(Data taken from a collection)
********
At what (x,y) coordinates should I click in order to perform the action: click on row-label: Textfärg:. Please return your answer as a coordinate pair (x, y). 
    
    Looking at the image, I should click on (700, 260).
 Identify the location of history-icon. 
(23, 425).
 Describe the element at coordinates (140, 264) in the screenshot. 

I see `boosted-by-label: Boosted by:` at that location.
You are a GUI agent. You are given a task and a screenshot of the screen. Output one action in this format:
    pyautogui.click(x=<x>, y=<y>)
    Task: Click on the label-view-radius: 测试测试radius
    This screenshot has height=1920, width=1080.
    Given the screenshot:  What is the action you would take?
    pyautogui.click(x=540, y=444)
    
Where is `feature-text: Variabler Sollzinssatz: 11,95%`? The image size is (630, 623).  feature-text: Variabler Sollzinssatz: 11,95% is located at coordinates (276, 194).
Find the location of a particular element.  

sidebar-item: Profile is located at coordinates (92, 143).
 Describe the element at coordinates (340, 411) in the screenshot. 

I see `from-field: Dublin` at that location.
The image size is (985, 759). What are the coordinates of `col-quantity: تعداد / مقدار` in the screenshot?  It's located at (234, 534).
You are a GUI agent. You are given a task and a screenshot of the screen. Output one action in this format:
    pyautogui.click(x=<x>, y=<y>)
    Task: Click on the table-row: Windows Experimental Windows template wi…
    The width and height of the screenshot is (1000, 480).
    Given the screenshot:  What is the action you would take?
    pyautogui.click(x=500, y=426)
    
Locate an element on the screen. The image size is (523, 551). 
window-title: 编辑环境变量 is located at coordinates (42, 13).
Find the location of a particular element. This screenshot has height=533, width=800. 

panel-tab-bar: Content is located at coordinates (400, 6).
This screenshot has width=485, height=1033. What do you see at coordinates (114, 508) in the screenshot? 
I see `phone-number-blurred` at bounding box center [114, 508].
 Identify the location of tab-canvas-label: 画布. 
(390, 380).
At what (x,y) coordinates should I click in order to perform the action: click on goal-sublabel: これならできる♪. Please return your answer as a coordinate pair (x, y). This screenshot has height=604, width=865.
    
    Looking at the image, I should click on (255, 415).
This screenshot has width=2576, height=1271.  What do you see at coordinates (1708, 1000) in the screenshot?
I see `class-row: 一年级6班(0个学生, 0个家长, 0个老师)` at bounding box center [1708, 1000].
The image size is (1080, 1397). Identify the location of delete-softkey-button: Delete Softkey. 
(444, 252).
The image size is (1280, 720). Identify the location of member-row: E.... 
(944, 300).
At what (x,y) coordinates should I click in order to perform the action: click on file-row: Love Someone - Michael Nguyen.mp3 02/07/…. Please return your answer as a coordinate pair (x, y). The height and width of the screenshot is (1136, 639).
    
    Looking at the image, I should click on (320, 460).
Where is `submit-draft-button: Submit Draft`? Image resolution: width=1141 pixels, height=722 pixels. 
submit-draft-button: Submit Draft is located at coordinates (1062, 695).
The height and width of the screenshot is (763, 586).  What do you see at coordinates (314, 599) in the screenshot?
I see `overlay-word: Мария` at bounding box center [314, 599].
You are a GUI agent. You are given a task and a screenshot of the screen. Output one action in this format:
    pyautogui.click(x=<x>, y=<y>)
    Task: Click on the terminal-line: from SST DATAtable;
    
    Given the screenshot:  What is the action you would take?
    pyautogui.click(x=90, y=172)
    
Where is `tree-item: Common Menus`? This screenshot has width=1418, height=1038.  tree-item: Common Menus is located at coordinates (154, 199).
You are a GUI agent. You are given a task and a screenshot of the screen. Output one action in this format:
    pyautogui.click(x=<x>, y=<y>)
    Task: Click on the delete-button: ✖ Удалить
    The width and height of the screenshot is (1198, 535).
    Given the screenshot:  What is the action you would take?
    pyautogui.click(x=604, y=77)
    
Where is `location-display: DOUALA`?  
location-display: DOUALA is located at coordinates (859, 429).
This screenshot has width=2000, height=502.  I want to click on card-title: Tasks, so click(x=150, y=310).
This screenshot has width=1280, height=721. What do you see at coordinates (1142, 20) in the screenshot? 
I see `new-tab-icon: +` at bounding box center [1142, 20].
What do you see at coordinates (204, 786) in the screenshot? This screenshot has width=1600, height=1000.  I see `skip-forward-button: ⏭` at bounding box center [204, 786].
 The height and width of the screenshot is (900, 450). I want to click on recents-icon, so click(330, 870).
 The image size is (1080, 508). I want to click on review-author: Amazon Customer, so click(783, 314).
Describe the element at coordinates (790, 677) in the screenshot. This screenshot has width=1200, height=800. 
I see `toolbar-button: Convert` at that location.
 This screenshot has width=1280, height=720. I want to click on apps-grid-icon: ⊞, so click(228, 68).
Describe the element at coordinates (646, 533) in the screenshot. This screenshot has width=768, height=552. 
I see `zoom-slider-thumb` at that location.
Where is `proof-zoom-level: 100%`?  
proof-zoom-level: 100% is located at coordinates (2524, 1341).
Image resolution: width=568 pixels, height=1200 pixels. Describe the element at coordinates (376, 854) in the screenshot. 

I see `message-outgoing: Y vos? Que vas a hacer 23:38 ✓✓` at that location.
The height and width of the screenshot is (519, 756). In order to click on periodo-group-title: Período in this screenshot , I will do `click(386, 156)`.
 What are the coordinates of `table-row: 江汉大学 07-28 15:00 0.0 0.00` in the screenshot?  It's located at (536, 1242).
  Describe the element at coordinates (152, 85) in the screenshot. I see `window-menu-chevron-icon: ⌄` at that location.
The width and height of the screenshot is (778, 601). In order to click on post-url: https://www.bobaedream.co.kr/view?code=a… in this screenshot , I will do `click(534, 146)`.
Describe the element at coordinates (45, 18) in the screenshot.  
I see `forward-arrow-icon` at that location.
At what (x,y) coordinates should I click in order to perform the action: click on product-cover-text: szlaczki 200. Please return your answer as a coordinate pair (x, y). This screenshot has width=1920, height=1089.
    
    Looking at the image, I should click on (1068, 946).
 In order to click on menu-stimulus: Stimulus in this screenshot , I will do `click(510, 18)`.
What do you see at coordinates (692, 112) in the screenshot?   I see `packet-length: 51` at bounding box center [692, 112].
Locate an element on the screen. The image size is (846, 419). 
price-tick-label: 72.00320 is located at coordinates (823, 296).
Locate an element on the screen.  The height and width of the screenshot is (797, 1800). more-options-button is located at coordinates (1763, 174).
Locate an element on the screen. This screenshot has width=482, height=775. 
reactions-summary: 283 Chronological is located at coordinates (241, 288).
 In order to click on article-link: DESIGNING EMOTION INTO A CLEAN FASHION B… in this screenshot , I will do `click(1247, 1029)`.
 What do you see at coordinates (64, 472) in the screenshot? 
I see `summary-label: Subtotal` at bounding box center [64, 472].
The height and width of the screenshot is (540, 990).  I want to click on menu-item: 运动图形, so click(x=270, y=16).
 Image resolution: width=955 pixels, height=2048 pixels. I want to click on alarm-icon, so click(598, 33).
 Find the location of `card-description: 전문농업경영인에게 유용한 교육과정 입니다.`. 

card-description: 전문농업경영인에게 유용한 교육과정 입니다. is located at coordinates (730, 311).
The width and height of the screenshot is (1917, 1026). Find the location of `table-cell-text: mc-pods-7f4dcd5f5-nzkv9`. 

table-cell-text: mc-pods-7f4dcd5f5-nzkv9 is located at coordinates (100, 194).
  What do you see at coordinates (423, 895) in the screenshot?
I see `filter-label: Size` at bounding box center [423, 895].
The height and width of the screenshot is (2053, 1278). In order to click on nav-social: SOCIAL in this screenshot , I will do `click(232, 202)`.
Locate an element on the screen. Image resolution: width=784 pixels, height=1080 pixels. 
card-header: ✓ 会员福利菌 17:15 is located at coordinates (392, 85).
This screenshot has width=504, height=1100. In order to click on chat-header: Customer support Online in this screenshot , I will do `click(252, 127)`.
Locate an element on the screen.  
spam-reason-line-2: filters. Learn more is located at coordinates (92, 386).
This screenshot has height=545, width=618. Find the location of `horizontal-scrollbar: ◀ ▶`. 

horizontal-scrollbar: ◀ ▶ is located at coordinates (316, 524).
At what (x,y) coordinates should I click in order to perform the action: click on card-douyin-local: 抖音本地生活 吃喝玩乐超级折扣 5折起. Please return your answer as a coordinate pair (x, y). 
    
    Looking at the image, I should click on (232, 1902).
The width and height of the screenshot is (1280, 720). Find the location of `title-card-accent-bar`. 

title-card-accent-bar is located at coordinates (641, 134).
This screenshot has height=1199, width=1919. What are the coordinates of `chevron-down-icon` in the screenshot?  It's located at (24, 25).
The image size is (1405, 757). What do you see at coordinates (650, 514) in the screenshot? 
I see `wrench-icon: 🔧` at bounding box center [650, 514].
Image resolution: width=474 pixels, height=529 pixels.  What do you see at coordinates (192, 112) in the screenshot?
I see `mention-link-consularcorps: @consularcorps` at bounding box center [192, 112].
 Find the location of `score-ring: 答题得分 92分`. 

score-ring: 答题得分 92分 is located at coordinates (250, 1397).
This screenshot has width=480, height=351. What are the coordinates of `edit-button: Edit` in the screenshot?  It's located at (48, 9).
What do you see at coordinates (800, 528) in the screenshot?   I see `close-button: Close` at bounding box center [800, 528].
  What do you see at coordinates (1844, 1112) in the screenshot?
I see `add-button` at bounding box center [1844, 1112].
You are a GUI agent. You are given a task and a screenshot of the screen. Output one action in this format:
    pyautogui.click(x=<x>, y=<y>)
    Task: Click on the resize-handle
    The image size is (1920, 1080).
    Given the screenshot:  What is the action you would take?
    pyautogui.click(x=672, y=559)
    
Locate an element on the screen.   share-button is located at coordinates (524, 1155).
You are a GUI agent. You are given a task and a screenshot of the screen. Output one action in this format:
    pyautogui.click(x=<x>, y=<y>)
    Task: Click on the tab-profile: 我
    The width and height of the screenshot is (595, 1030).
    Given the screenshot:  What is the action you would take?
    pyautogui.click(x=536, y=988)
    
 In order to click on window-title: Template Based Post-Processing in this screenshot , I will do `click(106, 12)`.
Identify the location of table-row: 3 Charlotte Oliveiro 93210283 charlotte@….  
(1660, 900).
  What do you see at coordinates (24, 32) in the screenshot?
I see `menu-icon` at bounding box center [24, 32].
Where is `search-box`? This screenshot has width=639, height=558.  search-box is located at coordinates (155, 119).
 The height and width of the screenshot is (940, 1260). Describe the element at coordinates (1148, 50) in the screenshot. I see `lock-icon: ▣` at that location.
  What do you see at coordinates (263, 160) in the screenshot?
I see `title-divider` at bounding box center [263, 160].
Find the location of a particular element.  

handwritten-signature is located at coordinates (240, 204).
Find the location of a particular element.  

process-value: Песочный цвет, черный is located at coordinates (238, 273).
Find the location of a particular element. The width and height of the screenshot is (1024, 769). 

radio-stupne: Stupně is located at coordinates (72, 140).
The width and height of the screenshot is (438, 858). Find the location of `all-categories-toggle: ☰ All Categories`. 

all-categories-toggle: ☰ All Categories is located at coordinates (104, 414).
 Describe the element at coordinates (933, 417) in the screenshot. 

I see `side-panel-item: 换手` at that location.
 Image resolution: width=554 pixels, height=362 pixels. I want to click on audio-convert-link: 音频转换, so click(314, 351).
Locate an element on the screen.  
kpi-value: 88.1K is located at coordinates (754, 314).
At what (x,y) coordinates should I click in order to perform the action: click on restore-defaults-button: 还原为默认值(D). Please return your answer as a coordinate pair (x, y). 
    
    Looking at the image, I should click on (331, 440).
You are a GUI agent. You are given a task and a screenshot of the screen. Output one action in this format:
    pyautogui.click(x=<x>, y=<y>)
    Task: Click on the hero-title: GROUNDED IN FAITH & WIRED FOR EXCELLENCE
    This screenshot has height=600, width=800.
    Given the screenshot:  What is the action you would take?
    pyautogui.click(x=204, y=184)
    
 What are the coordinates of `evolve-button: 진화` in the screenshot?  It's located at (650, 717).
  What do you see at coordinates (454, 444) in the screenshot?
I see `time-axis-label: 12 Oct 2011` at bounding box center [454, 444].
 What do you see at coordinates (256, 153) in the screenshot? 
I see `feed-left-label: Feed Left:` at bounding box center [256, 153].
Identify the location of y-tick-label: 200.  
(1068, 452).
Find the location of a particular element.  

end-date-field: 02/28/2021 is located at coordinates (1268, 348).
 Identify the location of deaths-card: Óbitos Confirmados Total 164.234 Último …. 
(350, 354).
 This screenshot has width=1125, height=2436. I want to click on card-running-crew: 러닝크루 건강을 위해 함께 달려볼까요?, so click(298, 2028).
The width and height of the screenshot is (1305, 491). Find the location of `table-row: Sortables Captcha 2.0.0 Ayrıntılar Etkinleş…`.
********
▶ _PROBLEM_:
Reproduce the rows word for word, from the start of the rows through the line that contains "The image size is (985, 759).".

▶ _EXERCISE RESPONSE_:
At what (x,y) coordinates should I click in order to perform the action: click on row-label: Textfärg:. Please return your answer as a coordinate pair (x, y). 
    
    Looking at the image, I should click on (700, 260).
 Identify the location of history-icon. 
(23, 425).
 Describe the element at coordinates (140, 264) in the screenshot. 

I see `boosted-by-label: Boosted by:` at that location.
You are a GUI agent. You are given a task and a screenshot of the screen. Output one action in this format:
    pyautogui.click(x=<x>, y=<y>)
    Task: Click on the label-view-radius: 测试测试radius
    This screenshot has height=1920, width=1080.
    Given the screenshot:  What is the action you would take?
    pyautogui.click(x=540, y=444)
    
Where is `feature-text: Variabler Sollzinssatz: 11,95%`? The image size is (630, 623).  feature-text: Variabler Sollzinssatz: 11,95% is located at coordinates (276, 194).
Find the location of a particular element.  

sidebar-item: Profile is located at coordinates (92, 143).
 Describe the element at coordinates (340, 411) in the screenshot. 

I see `from-field: Dublin` at that location.
The image size is (985, 759). What are the coordinates of `col-quantity: تعداد / مقدار` in the screenshot?  It's located at (234, 534).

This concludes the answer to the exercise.